MONAI_Preprocessors_and_Transforms_Design_Discussion

Introduction

This page discusses the design of the preprocessing capabilities of MONAI. As of this revision of the page, this is entirely under discussion at this point in time and people are encouraged to contribute to / debate the current design thinking.

Key functionality

Preprocessing / augmentation
1. Normalisation techniques
2. Spatial augmentation
  1. Affine deformations
  2. Non-affine deformations
3. Intensity augmentation
Patches
1. Patch sampling
2. Grid sampling
Data formats
1. First-class nifti support
2. First-class npz support
Multiple workers

Preprocessor Design Challenges

The functionality for preprocessing is spread across multiple parts of pytorch and related libraries.

Pytorch

DataLoader is the pytorch-provided class that combines dataset and sampler functionality, and which provides iteration over the dataset. MONAI functionality should be compatible with DataLoader, although we are potentially free to subclass from it if there is additional functionality that we consider key which cannot be realised with the standard DataLoader class.

DataSet and its subclasses IterableDataset and MapDataSet are similarly core pytorch functionality that all preprocessors should be compatible with. It is quite normal to further subclass these classes for specific applications.

Torchvision

torchvision does a lot of the heavy lifting for data augmentation in the non-medical imaging world, and torch.utils.data handles sampling approaches:

Torchvision doesn't have a fancy underlying base class for image manipulation and only requires that __call__ is implemented
Sampler, the base class for all of the torch.utils.data sampler layers similarly descends directly from object and simply requires that iter and __len__ are implemented. Torchvision preprocessors are designed for use for generic images rather than medical data, and so we don't propose that the library should be part of the prerequisites for MONAI, but our layers should be compatible unless there is a show-stopping reason uncovered in the design process as to why they shouldn't be. It is likely that people with existing codebases who want to adopt MONAI will be doing so for medical-data-specific preprocessors.
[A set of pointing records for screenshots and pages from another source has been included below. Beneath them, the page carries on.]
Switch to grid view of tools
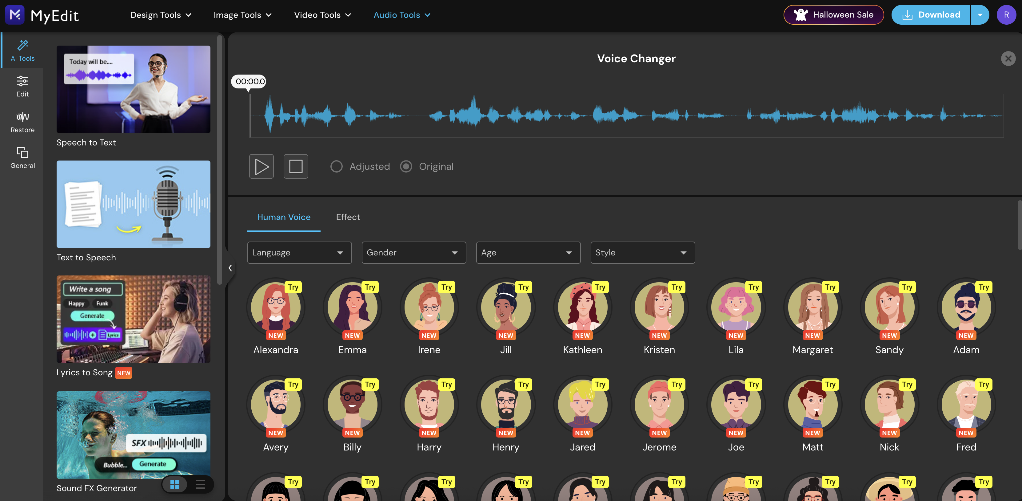Image resolution: width=1022 pixels, height=501 pixels. click(x=175, y=484)
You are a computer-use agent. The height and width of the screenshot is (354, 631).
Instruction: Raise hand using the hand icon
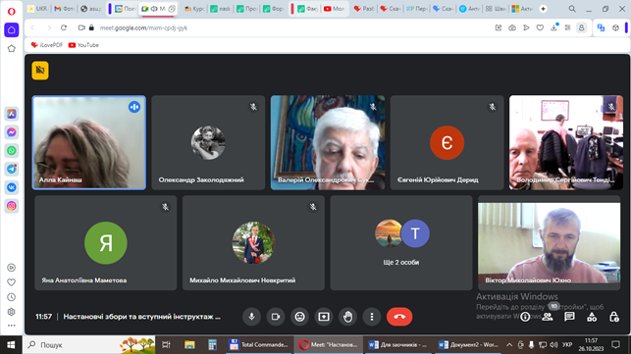(348, 317)
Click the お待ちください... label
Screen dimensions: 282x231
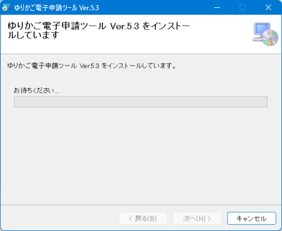(x=36, y=91)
Making our preprocessors compatible with torchvision helpers such as Compose is therefore desirable.

Our design choices are therefore as follows:

Implement preprocessing layers on the core of torchvision
Implement torchvision like functionality
Determine that there is a better way to handle preprocessing that is better suited to medical data

Design questions

What is 'vanilla' in terms of preprocessors?
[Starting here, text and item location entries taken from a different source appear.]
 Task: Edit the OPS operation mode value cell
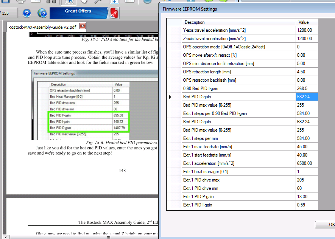click(x=307, y=47)
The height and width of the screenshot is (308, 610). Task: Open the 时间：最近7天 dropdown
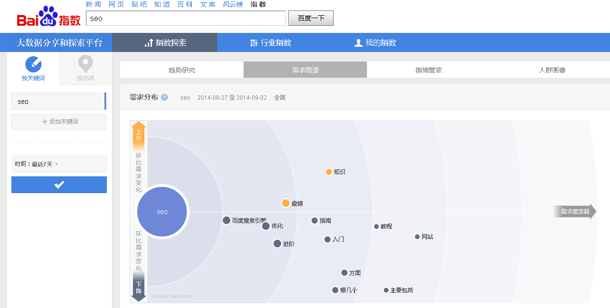pos(59,164)
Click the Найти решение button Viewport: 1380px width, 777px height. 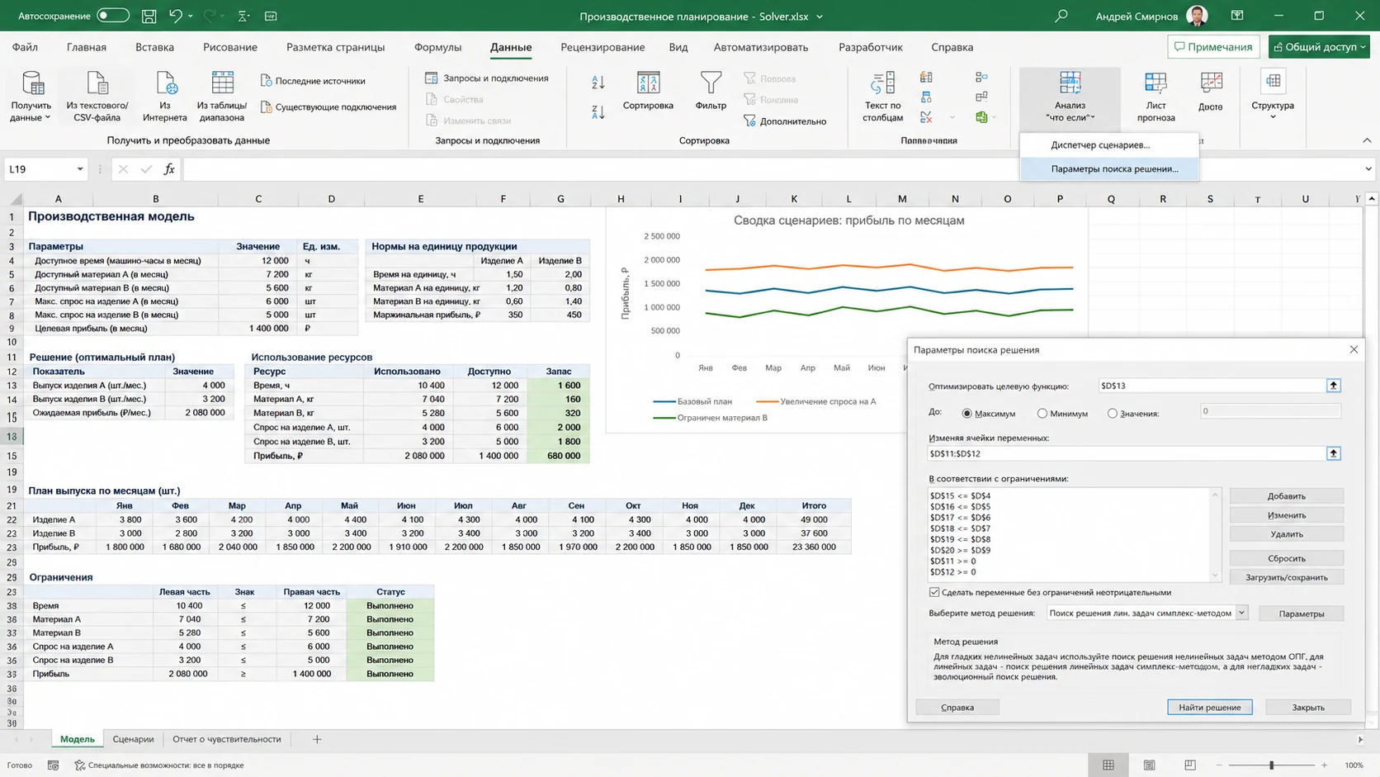click(x=1209, y=707)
A vanilla pytorch preprocessor pipeline looks like the following:

A subclass of torch.Dataset is created to contain the necessary state for the set of transforms to be performed
- Standard subclasses of torch.Dataset, torch.IterableDataset and torch.MapDataset can be subclassed instead of the base Dataset class
This is passed to an instance of torch.Dataloader to be executed
torchvision.Compose is typically used to create a pipeline of preprocessor stages; this is typically what is passed to the transform argument of the Dataset derived subclass
- For more complex pipelines, torchvision.transforms.functional can be used (TODO: example here)

Without Compose

Returning tuples

# 1. load returns tuple; normalise takes single arg; deform takes image and matrix
t = load(f)
i = normalise(t[0])
t = deform(i, t[1])

# 2. load returns tuple; normalise takes *args, deform takes *args
t = load(f)
t = normalise(*t)
t = deform(t)

# 3. load returns tuple; normalise takes single arg; deform takes image and matrix
i, m = load(f)
i = normalise(i)
i, m = deform(i, m)

Return dicts

# 4. load returns dict, normalise takes single arg; deform takes image and matrix and returns dict
d = load(f)
d['image'] = normalise(d['image'])
d = deform(d)

# 5. load returns dict, normalise takes **kwargs, deform takes **kwargs and returns dict#
d = load(f)
d = normalise(d)
d = deform(d)

Take dict as parameter and return dict

# 6. load returns dict, all methods take and return dicts
d = load(f)
d = normalise(d)
d = image(d)
d = matrix(d)

Without 'Compose', the cleanest syntax is achieved through implementing all transforms as vanilla function calls, but this is not typical.

Use of Compose

As mentioned, transform libraries tend to have Compose functionality that places strong design constraints on the transforms that those libraries have. The different approaches taken mean that it is hard to take a single approach that also somehow avoids any cognitive burden on the transform writer

torchvision transforms are all implemented so that __call__ takes a single argument and returns a single argument. torchvision.transforms.Compose is implemented with this assumption in mind.

def __call__(self, img):
    for t in self.transforms:
        img = t(img)
    return img

Other libraries do not restrict themselves to this convention, and indeed, it isn't necessarily desirable to do so.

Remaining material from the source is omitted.